Na proposta do Ministério da Saúde, a FNAM tinha já deixado claro, a 31 de Julho, cinco pontos que merecem rejeição:
– manteras 40 horas semanais de trabalho, com aumento do limite diário para nove horas e«aumento ilegal do limite anual do trabalho suplementar para 300 horas (em vez das actuais 150)»;
– prever um «aumento irrisório do salário-base para a generalidade dos médicos» (entre 0,4 e 1,6 por cento);
– criar um regime de dedicação «que não valoriza igualmente todos os médicos» e que implica perda de direitos dos médicos e potenciais riscos para os doentes, «ao alterar os descansos compensatórios após o trabalho nocturno, nos médicos hospitalares, ou condicionando a prescrição de exames e receitas, nos cuidados de saúde primários»;
– manter 18 horas de urgência no horário normal, não deixando «tempo para as consultas e cirurgias de que os doentes tanto precisam»;
– incluir o trabalho ao sábado como actividade programada.
A FNAM lembrou que «os médicos em Portugal são dos mais mal pagos da Europa e com condições de trabalho cada vez mais precárias», enquanto «as políticas de Saúde actualmente em curso, a que se somam episódios onde a prepotência administrativa e o unilateralismo negocial falam mais alto do que o interesse público, resultam numa fragmentação progressiva do SNS».
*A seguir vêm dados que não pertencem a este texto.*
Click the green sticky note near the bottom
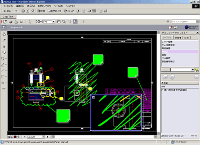coord(63,116)
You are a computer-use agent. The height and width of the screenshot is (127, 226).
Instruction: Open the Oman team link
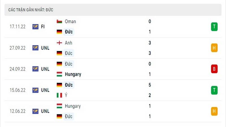[70, 21]
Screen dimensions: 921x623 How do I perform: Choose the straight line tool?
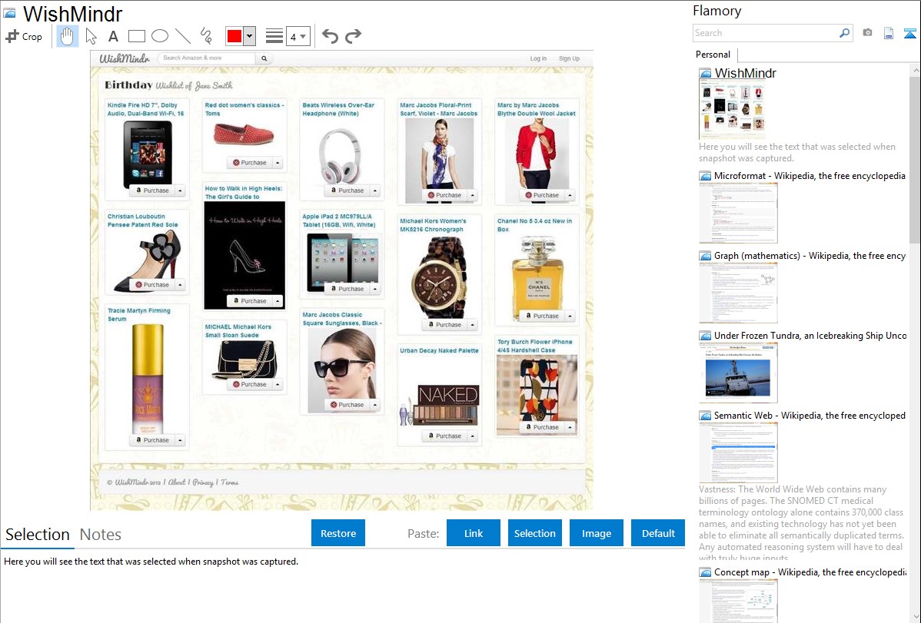[x=183, y=36]
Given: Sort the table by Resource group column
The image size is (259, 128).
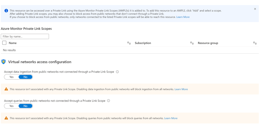Looking at the screenshot, I should [x=255, y=43].
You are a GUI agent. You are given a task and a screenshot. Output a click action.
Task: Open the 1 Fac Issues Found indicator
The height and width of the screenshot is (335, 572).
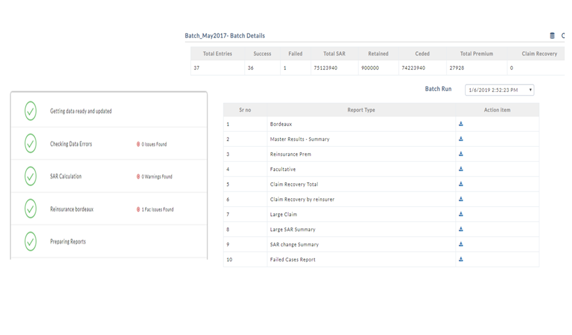click(x=155, y=210)
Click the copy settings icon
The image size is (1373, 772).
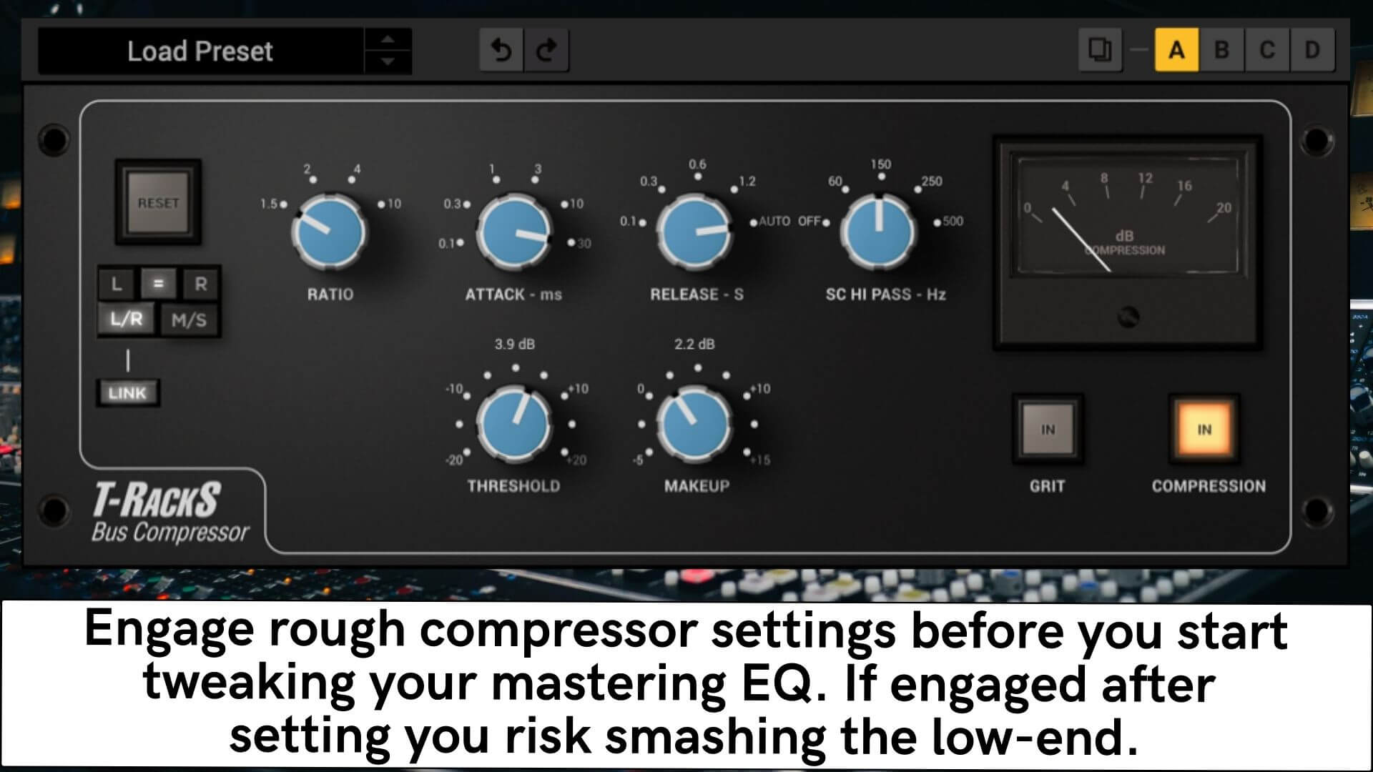[x=1100, y=50]
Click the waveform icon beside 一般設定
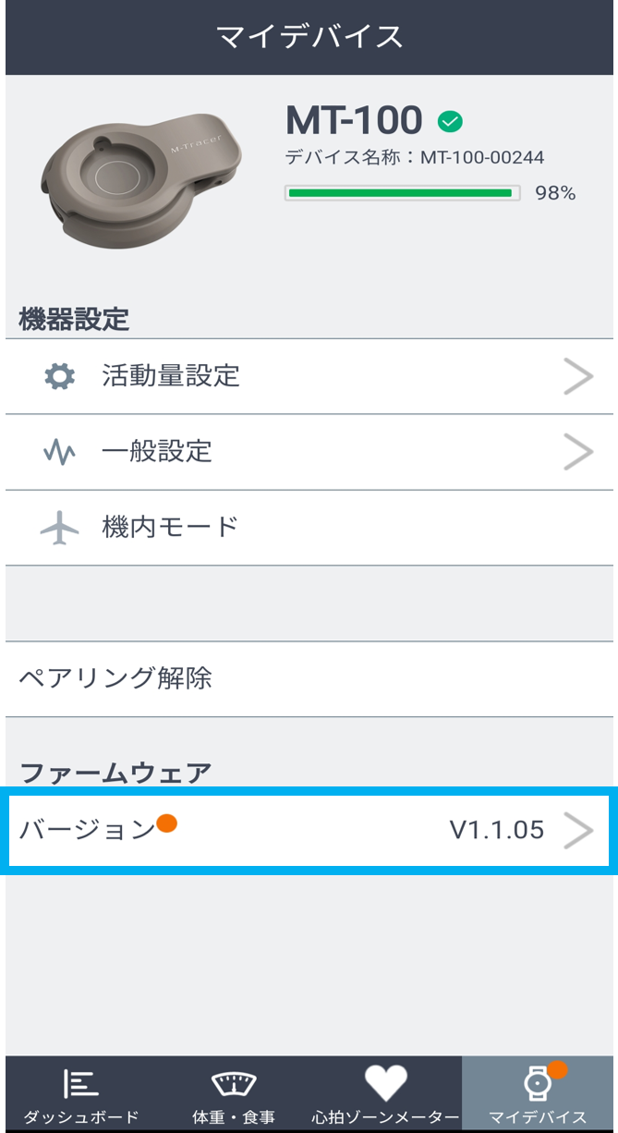Screen dimensions: 618x1133 tap(60, 452)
A greve comprova«a unidade avassaladora da classe, nesta luta em defesa da dignidade que a profissão merece», e é«uma demonstração gritante da necessidade de um plano de emergência para salvar as carreiras médicas e o SNS», sublinhou a FNAM.
PCP solidário critica Governo
Uma delegação do PCP marcou presença na concentração, anteontem à tarde, reafirmando a solidariedade do Partido para com a luta dos médicos. Bernardino Soares, do Comité Central – acompanhado por João Pimenta Lopes, também membro do CC e deputado no Parlamento Europeu –, observou que os médicos «estão a defender os seus direitos e isso é justo, porque perderam remuneração real nos últimos dez anos». Numa breve declaração, notou ainda que «estão, como eles próprios dizem, a defender os direitos da população e a sobrevivência do SNS».
Já o Governo, «quando está a degradar as condições de trabalho no SNS, sabe que está a empurrar para fora dos serviços públicos mais médicos e também outros profissionais», o que «é muito negativo para o nosso País, para a população e, em particular, para aqueles só têm Saúde se houver SNS».
«A intransigência e obstinação do Governo PS, perante as justas reivindicações dos profissionais de Saúde, é uma deliberada opção de enfraquecimento do SNS», acusara o PCP, na véspera do início da greve. Numa nota de imprensa, o Partido contrapôs que «o Governo sabe que é possível garantir mais médicos e outros profissionais de Saúde no SNS», para o que bastaria «aprovar as propostas de valorização dos profissionais de Saúde que o PCP tem vindo sistematicamente a apresentar».
«Todas as propostas apresentadas até aqui pelo Governo assentam no aumento do número de utentes em lista, ou na dependência da remuneração de critérios de desempenho voláteis e incertos, ou na obrigatoriedade de aumentar o número de horas extraordinárias e o horário laboral, isto é, no aumento brutal da carga de trabalho dos médicos» afirma-se na nota de 31 de Julho.
O PCP considera que, «neste contexto, a apresentação pelo Governo de uma proposta de aumento da grelha salarial em 1,6 por cento, depois de muitos anos de perda real de salário, assume contornos de provocação para os médicos do SNS».
Para o SNS, os comunistas defendem«outra política, onde é essencial a valorização e a dignificação dos profissionais de Saúde, condição indispensável para garantir a todos o direito à Saúde que a Constituição consagra».